Il datore di lavoro deve infatti garantire la sicurezza di tutti i lavoratori, come prescrive l’articolo 2087 del Codice civile. Mentre il lavoratore, da parte sua, deve contribuire all’adempimento degli obblighi previsti a tutela della salute e sicurezza sui luoghi di lavoro e deve prendersi cura della salute propria e di quella delle altre persone presenti sul luogo di lavoro, in base al Dlgs 81/2008.

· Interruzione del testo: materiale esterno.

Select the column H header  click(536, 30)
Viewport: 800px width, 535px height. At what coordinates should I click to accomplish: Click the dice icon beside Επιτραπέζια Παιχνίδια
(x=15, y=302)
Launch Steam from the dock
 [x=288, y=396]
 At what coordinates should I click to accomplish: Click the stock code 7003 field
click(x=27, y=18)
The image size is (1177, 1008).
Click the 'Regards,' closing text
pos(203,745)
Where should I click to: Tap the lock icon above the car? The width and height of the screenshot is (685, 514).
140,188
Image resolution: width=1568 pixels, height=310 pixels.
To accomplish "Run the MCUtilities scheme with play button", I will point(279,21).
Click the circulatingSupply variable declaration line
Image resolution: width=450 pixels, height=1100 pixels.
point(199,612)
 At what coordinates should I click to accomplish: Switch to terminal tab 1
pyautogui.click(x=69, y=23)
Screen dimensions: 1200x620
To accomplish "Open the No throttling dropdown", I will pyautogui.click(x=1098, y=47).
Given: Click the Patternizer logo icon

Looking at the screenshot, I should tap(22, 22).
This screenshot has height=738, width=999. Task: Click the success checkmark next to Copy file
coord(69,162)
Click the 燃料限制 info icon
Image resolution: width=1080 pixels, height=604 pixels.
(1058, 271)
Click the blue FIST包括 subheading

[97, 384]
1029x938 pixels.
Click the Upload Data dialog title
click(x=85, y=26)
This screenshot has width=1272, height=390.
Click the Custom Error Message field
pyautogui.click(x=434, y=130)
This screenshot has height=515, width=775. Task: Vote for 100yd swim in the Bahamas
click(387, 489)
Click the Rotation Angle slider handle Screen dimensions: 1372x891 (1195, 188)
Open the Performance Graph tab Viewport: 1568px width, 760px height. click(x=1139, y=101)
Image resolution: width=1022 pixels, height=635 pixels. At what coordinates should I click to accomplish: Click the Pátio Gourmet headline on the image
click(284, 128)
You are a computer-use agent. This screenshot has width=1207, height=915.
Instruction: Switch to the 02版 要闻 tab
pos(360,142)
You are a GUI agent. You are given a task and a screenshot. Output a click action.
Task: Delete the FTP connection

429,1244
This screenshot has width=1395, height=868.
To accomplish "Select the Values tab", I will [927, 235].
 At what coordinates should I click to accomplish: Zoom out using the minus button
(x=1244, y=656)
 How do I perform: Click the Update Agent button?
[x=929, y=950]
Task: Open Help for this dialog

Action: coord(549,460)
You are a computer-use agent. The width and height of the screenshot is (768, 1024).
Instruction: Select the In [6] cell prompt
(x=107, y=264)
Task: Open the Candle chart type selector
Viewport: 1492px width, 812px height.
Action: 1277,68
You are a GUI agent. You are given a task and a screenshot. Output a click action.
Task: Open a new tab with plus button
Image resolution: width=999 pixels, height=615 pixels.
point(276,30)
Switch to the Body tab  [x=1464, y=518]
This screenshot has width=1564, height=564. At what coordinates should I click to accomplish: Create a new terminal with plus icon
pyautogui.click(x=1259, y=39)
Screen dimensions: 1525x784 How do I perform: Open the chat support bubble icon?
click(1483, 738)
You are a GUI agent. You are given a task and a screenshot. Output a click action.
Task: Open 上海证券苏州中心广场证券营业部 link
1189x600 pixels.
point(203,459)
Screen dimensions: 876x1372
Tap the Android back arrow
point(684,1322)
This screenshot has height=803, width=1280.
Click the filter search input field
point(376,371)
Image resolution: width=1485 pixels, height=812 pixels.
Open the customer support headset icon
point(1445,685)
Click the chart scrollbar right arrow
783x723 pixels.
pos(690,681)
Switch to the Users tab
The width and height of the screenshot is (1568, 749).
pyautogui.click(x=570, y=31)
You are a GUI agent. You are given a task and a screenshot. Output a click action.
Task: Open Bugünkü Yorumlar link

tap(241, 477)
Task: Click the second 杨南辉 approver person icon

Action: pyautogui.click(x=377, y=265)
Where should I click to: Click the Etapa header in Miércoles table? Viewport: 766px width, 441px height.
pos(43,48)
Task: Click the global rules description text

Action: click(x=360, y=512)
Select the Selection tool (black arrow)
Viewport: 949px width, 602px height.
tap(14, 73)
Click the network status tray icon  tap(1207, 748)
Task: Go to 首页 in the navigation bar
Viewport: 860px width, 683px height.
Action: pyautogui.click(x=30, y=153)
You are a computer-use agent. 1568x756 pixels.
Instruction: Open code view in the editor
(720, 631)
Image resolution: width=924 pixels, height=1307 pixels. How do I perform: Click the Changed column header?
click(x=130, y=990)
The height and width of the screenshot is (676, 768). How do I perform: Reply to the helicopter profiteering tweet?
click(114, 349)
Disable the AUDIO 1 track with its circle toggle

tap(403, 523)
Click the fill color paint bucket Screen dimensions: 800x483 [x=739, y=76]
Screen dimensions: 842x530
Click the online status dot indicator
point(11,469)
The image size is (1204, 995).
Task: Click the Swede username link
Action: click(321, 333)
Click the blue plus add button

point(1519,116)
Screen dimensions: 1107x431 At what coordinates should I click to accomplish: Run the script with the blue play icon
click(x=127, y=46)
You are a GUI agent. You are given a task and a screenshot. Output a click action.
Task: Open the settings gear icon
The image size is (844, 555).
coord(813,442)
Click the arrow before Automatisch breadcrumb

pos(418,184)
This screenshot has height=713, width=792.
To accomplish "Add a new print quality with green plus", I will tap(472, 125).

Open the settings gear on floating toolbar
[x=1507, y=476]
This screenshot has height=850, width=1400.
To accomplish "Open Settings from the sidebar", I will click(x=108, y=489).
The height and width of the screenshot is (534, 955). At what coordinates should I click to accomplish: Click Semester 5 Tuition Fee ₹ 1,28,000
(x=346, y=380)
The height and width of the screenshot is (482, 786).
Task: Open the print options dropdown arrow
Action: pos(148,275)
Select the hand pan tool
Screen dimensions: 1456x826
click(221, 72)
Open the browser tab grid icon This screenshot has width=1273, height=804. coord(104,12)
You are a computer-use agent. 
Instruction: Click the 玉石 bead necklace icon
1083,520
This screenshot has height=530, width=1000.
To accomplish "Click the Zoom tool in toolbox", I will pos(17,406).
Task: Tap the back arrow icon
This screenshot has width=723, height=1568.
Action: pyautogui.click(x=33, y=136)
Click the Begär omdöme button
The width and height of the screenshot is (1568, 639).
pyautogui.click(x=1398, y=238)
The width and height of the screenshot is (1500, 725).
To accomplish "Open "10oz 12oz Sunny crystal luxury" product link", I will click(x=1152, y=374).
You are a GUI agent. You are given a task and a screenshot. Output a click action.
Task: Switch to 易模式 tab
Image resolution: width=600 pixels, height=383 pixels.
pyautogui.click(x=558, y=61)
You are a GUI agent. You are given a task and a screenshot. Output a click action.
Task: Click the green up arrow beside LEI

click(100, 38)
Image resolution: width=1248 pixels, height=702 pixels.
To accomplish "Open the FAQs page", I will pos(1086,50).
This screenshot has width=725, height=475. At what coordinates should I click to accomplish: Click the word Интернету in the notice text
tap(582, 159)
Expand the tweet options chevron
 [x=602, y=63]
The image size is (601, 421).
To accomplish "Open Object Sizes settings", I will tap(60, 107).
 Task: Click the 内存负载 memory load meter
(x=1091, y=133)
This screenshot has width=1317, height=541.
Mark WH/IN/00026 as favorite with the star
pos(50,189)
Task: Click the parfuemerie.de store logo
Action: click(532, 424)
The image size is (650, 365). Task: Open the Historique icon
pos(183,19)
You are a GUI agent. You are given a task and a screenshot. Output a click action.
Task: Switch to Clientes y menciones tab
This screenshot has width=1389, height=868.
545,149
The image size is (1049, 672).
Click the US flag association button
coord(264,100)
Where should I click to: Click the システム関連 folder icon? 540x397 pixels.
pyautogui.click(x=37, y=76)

Sono queste le principali motivazioni con le quali i giudici hanno respinto, finora, i ricorsi dei lavoratori sospesi dal servizio o messi forzatamente in ferie perché rifiutavano il vaccino anti Covid-19. Ed è una linea che è stata seguita non solo per i lavoratori tenuti per legge alla vaccinazione, ma anche per i no vax di settori non coinvolti dall’obbligo vaccinale.

A fare da apripista il 19 marzo, è stata un’ordinanza del Tribunale di Belluno che ha respinto la domanda di riammissione in servizio di sette operatrici socio-sanitarie di una Rsa che avevano rifiutato il vaccino e per questo erano state collocate forzatamente in ferie. Il giudice ha ritenuto che il datore di lavoro, allontanandole dalla Rsa, abbia agito in linea con l’obbligo di tutela della salute (loro e altrui) previsto dall’articolo 2087 del Codice civile (la decisione è stata poi confermata dal Tribunale il 6 maggio).

 
 
 
 

Anche il Tribunale di Modena (Ordinanza della terza sezione civile del 19 maggio, confermata il 23 luglio) ha respinto il ricorso contro la sospensione di una lavoratrice di una cooperativa che svolgeva servizi in una Rsa, in seguito al suo rifiuto di fare il vaccino.

Il Tribunale di Roma, infine, con un’ordinanza del 28 luglio, ha ritenuto legittima la sospensione dall’attività e dalla retribuzione di una lavoratrice no vax impiegata in un villaggio. Anche qui, secondo il giudice, il datore ha operato in linea con l’articolo 2087 del Codice civile.